_TASK DETAILS_
Each line below must be printed exactly as it stands.

[Start of Attachment]

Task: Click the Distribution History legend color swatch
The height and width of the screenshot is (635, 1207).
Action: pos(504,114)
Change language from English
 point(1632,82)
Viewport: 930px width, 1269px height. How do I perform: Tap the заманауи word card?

[End of Attachment]

_OUTPUT FOR THIS TASK_
Task: Click the Distribution History legend color swatch
The height and width of the screenshot is (635, 1207).
Action: pos(504,114)
Change language from English
 point(1632,82)
Viewport: 930px width, 1269px height. How do I perform: Tap the заманауи word card?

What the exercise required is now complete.